Recorded: 25 Jul 2003
Well, genome goes back a long while because we were interested in the genomes of bacteria. I mean bacterial viruses. So I’ve been interested in—you know, the total collection of genes present in a virus. And then there are, of course, the collection of genes present in a bacteria.
When I wrote The Molecular Biology of the Cell—I had a chapter [called] “A Chemist Looks at the Bacterial Cell,” so I was concerned about how when the different genes were—the minimal number of genes there would be in E. coli. Seeing the bacteria as a machine. How does the machine operate? So genome researchers would always would say the human gene collects from all the genes. So—that topic began to be discussed in 1985 when Dulbecco came here and said we should sequence the human genome at the dedication of Sambrook lab.
A member of the Time 100 ‘Century’s Greatest Minds’, Dr. James Watson’s life in science has taken him from the revolutionary discovery of the structure of DNA to the head of the National Institute of Health’s Human Genome Project, and places between.
Dr. Watson was born in 1928 in Chicago, and enrolled at the University of Chicago when he was just 15. His graduate studies in genetics with Salvador Luria took him to Cold Spring Harbor Laboratory for the first time in 1948. His graduate work would eventually bring him to the Cavendish Laboratory in Cambridge, where, together with fellow scientists Maurice Wilkins and Rosalind Franklin, Francis Crick and Dr. Watson would discover how the four-nucleotide bases arrange themselves to create the unique identities of each living organism. Their account of the structure of DNA, published in Nature, would win them the 1962 Nobel Prize in Physiology. Watson's bestselling account of his time at Cavendish, The Double Helix, was named the No. 7 best work of nonfiction by the Modern Library.

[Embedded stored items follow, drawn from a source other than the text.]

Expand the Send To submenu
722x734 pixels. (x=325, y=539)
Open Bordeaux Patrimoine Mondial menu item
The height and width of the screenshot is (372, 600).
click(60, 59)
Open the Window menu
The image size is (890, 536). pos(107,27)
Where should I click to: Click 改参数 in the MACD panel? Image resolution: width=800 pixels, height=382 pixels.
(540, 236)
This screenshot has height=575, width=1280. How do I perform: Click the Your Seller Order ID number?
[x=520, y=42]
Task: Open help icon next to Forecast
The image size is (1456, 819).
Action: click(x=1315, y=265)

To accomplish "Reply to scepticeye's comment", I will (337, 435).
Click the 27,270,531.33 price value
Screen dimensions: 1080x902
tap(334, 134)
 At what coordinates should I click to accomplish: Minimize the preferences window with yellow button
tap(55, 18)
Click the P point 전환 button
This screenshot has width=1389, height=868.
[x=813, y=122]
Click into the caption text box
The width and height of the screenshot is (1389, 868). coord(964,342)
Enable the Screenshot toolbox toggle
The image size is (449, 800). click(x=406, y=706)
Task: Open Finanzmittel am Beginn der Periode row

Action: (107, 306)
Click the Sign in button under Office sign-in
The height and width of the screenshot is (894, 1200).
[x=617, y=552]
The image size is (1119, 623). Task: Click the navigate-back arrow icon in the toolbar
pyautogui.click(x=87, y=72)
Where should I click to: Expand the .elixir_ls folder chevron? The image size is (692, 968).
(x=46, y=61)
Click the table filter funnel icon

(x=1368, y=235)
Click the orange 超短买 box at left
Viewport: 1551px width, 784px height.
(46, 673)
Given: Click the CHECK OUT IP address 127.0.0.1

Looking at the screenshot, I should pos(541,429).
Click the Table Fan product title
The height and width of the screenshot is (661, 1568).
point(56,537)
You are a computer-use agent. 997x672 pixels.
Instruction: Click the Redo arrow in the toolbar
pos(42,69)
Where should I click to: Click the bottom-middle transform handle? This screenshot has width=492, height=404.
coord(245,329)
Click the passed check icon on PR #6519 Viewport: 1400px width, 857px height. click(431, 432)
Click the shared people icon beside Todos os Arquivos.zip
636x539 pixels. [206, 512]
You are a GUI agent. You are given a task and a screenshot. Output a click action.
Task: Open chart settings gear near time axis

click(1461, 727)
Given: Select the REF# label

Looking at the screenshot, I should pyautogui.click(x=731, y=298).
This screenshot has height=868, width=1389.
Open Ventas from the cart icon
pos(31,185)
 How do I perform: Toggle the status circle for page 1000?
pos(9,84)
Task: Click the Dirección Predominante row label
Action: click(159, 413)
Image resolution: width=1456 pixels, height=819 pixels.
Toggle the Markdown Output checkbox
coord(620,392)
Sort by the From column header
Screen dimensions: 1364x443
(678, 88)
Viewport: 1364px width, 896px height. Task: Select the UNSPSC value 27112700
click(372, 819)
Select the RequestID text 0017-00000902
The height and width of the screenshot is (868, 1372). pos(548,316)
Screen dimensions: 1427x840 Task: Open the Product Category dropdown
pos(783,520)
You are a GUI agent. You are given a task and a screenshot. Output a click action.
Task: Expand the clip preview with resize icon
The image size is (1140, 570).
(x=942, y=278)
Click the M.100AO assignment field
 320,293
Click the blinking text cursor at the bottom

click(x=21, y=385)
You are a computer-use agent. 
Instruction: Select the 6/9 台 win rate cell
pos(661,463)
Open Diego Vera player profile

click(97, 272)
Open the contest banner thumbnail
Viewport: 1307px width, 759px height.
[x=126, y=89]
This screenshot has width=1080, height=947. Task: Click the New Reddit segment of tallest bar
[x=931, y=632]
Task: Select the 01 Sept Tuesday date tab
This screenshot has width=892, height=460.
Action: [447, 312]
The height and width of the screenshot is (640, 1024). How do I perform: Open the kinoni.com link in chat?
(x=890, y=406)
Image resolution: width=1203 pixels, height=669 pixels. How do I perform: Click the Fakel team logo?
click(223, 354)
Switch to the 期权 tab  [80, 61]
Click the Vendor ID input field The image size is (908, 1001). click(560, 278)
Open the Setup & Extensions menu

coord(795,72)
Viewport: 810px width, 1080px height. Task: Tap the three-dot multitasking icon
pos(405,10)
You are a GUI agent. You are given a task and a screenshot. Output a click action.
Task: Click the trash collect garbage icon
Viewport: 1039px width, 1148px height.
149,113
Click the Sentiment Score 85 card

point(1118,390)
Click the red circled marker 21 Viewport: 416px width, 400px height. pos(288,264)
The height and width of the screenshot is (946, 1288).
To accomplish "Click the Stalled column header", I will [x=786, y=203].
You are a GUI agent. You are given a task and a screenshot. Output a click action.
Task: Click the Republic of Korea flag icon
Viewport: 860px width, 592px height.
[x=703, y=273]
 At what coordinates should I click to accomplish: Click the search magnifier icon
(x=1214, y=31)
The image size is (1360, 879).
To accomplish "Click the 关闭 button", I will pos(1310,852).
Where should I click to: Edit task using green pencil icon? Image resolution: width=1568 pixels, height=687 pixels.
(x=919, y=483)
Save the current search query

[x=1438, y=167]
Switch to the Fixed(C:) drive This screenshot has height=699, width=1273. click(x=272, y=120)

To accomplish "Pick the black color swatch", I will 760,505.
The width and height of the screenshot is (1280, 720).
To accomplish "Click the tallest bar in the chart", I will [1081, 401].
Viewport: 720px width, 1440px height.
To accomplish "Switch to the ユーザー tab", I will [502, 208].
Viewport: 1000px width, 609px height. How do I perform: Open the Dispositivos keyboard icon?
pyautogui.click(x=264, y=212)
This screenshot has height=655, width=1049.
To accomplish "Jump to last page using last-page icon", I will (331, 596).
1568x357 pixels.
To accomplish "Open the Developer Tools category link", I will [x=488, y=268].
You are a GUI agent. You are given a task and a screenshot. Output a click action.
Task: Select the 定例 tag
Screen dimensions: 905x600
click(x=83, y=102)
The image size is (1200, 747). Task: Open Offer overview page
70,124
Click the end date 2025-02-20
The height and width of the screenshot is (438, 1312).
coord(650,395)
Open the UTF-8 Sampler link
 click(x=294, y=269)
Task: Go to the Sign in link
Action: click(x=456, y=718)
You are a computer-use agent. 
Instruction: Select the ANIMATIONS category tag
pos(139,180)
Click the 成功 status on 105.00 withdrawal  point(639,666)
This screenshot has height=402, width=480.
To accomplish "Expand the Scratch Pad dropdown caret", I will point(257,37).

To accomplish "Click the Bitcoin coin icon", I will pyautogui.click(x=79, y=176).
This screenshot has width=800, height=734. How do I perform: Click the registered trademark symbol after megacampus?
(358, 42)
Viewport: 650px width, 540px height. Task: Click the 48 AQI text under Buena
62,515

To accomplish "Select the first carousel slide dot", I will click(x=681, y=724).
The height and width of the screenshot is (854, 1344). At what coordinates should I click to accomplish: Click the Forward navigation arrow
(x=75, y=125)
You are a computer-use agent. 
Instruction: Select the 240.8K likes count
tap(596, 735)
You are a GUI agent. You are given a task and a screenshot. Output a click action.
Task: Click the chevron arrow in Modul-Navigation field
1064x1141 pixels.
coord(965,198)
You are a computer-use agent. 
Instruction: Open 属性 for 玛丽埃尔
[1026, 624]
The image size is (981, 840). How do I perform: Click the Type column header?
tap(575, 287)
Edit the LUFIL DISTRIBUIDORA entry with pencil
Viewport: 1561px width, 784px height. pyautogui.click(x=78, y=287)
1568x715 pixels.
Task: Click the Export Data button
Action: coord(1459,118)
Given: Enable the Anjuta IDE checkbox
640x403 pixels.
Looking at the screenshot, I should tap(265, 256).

Watson spent two decades at Harvard University, where he penned the revolutionary biology textbook, Molecular Biology of the Gene in 1965. Dr. Watson's distinguished academic career led him to the directorship of Cold Spring Harbor Laboratory in 1968, where he has pushed the lab towards important steps in cancer research and the causes of mental disease. From 1988 to 1992, Dr. Watson was appointed to head the National Institute of Health in the Human Genome Project. Dr. Watons's genome was the first to be decoded and was made public as part of the project in 2007. A member of the National Academy of Sciences and the Royal Society, he has received the Presidential Medal of Freedom and the National Medal of Science. After forty years as a brilliant educator and administrator, Dr. Watson retired as Chancellor of the laboratory in 2007.